**Text passage**
- - - - - - -

Real Innovative Montessori Society

The RIMS school was established a year ago and has about 200 students from ages 2 1/2 to 13.  The teachers speak English (though it is difficult to understand some, and others' is very broken).  There are classes taught in English and Malayalam (local language that is known as one of the most difficult to learn in India) and the students also receive Hindi and Arabic classes.  Management is Muslim, and most of the students are Muslim; however, there are Hindu teachers and students as well.  I was told a couple students are Christian but I have not met them yet.  All around, it is a very welcoming and peaceful atmosphere.  The environment as a whole is very enriching, as Anis Sir expressed that they are trying to provide a space where not only IQ is important, but also EQ (emotional quotient), SQ (spiritual quotient), PQ (physical quotient), etc.  (They have yoga classes and will soon have horseback ridding!)  He has told me so many times that he is thrilled that Colleen and I are here to contribute our knowledge and culture, and hopes that we can all exchange different ideas, and learn from one another.  He is a genuine individual and a great fit as the school's principal as it is evident that he cares so much for the students and well-being of the school.  I must admit, that he is a bit intimidating as he is one of the larger (6'3 I'd say) Indian men I've met, and he dresses in the all white with a little cap Muslim get up (thanks American perception).  All I can say is that I have already had amazing conversations with some teachers, and I am looking forward to working in this peaceful environment, and learning as much as possible about the school, people, religions, and culture.
    On Thursday, school had to leave early because at 3:30 there was a huge court case that was going to decide whether a building was a Muslim Mosque or a Hindu Temple.  Apparently for years it had been a mosque, then it was used as a temple… and now there has been fighting between the two religions as to who the holy building belongs to.  At RIMS, teachers were bustling about and hurrying all the children home.  The only thing they cared about was making sure the children were safe, and didn't care less about the verdict of the case.  I asked several teachers (Hindu and Muslim) about the situation and they kept saying "who cares if its a mosque or a temple? we just want it to be peaceful here."  Depending on the decision of the court, one religious group could get feisty and the possibility of a strike was imminent, this is why the school was let out early.  It turns out, the court decided the holy place would officially serve as both a mosque and temple.  I guess the official decision is what mattered. Anyways, my point is that the management of the school didn't give a rats behind about the determination of religion within some building, but the safety and well being of the students and teachers.

- - - - - - -

**Recorded data**

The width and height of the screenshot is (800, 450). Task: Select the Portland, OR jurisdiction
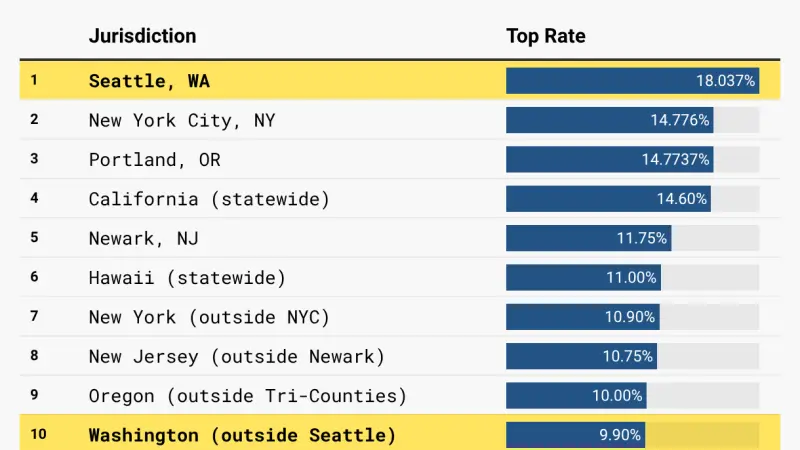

- - - - - - -

**The request**
For the text about the RIMS school, state yes or no for whether each of the following agrees with it, and quote the deciding words: (a) the school has roughly 200 students between the ages of 2 1/2 and 13; (b) the court ruled that the disputed building would serve only as a mosque; (c) the school offers yoga classes.

**Response below**
(a) Yes: "has about 200 students from ages 2 1/2 to 13"
(b) No: "the court decided the holy place would officially serve as both a mosque and temple"
(c) Yes: "They have yoga classes"